Альбер де Гонди, граф де Рец, был человеком незаменимым. Один из организаторов Варфоломеевской резни, сполна ею воспользовавшийся, он знал, как умерить негодование лютеранских князей. И опять же его Екатерина послала в Лондон поддержать Месье, дабы соблазнить Елизавету. Законченный артист «Комедии дель Арте», Рец потряс Карла IX 23 августа своими патетическими монологами. В присутствии королевы Англии он блеснул талантом адвоката, гибкостью обольстителя. Он ходатайствовал по делу своего повелителя, гарантировал его добрые намерения, но в первую очередь стремился показать слабость разгромленной, пришедшей в полное расстройство партии. Великая государыня хорошо понимала, что было бы безумием жертвовать ради побежденных дружбой с Францией. Эта дружба, в которую кинулись с головой король и его мать, потребовала бы в награду… да хотя бы добиться для них займа! Рец добавил много всего заманчивого и лестного.
С другой стороны, Елизавета располагала письмом, полученным вскоре после резни из Бордо, где протестанты Ла-Рошели предлагали ей возвратить себе наследие Плантагенетов: «Ваше Величество не может и не должно вступать в союз с теми, кто хочет истребить ваших людей в Гиени, которая принадлежит Вам целую вечность и которой Ваше Величество окажет честь, дозволив вооружиться. Принимая это во внимание, мадам, если Вам угодно им помочь Вашими силами и средствами, они пожертвуют своими городами, поставят под угрозу свои жизни и достояние, ради того, чтобы признать Вас своей суверенной владычицей и законной госпожой».
Елизавета, не пожалев для Реца знаков дружбы, попыталась еще некоторое время балансировать. В итоге она не согласилась на такое безрассудство, как помощь Ла-Рошели, и к концу декабря высказалась, что не против стать крестной матерью дочери Карла IX. Таким образом Англия продемонстрировала Франции, что не держит зла за Варфоломеевские события.
В то же время корабль ждал в Дувре, готовый направиться к нормандскому берегу с тем, чтобы забрать Алансона, а возможно, Наваррца и Конде. Может, Алансону не хватило духу? Более вероятно, что Екатерина, предупрежденная Мовисьером, сорвала эту романтическую затею. Это так и не выяснилось. Как бы то ни было, госпожа Медичи ничем себя не проявила и, без всякого самопринуждения, играла роль счастливой бабушки.

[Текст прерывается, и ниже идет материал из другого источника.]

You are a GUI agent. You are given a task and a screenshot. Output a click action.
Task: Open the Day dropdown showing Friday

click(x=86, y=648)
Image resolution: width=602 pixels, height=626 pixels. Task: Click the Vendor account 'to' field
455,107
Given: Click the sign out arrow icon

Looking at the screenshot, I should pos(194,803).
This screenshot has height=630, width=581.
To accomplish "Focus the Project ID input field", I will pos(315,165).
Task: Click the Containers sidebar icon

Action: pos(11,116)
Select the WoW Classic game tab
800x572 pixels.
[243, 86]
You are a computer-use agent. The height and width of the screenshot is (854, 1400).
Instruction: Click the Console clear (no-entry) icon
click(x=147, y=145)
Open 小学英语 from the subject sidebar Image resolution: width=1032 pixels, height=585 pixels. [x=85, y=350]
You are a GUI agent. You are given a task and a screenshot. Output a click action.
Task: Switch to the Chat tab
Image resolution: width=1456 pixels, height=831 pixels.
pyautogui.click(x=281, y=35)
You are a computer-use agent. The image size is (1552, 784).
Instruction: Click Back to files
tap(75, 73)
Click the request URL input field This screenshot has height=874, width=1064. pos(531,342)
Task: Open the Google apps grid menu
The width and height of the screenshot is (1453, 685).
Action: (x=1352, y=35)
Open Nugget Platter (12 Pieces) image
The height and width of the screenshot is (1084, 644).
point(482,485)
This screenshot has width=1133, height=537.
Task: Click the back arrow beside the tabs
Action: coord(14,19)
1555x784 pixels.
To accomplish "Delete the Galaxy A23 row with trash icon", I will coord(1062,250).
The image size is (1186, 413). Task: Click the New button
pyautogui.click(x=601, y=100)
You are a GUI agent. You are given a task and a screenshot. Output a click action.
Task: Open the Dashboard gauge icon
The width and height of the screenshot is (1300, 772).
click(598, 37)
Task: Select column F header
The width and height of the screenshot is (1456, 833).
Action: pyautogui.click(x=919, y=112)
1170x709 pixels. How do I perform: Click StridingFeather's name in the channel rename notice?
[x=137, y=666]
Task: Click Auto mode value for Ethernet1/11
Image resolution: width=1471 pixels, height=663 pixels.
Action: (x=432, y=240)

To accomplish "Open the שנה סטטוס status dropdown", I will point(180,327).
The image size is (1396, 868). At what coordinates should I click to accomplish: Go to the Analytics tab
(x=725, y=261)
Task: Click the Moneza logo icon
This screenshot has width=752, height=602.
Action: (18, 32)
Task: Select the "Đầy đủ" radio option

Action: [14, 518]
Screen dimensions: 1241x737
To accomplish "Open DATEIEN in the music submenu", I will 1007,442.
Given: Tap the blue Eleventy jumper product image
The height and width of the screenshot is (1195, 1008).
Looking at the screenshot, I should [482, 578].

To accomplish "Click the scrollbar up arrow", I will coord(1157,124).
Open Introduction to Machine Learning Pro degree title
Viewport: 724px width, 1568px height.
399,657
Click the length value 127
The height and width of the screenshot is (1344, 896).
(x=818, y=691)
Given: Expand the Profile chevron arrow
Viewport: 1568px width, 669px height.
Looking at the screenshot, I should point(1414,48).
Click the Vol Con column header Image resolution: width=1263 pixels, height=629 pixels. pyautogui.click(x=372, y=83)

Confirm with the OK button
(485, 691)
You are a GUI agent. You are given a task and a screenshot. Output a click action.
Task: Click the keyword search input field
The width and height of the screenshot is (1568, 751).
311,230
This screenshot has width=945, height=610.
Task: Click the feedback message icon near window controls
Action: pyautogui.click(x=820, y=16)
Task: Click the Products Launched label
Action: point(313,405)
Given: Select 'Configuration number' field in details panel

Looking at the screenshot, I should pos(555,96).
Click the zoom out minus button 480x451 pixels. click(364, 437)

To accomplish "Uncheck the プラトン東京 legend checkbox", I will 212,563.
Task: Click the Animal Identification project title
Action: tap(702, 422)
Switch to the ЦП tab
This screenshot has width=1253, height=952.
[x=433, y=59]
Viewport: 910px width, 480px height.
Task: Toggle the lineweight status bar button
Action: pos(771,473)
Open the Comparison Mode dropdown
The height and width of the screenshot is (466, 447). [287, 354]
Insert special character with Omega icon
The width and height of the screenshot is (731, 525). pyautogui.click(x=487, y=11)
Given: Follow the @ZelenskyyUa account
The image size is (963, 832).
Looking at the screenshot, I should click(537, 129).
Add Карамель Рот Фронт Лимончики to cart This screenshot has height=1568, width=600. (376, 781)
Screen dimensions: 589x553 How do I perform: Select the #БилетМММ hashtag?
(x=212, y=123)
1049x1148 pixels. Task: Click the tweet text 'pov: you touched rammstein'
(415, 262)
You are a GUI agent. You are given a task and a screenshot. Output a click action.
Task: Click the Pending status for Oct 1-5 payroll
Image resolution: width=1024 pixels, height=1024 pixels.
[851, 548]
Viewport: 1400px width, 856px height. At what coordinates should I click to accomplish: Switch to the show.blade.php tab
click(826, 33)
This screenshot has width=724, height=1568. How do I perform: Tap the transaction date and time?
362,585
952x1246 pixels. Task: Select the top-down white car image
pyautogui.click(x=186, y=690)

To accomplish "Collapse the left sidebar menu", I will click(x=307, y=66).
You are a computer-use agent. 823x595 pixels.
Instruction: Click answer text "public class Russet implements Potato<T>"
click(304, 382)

1 февраля 1573 г. Сомерсет, граф Вустерский, чрезвычайный посол королевы Англии, торжественно вступил в Париж, как до него кардинал Орсини и маркиз де Эйамонте. Но почести и милости, которыми его осыпали, вызвали неприкрытое неудовольствие, которое испытали его «коллеги».
— Я хочу, чтобы дружба между нами продолжалась всегда и чтобы весь свет знал об этом, — сказал ему Карл IX.
Екатерина, весьма оживленная, выразила надежду, что примет однажды крестную мать ребенка. Вустер был еще католиком, в чем, по словам Суниги, для Инквизиции имелись основания «немного поработать». Сальвиати ничуть не больше желал с ним встретиться и прикинулся больным. После чего он испытал сомнения, ибо благочестивая императрица, жена Максимилиана, согласилась стать второй крестной матерью.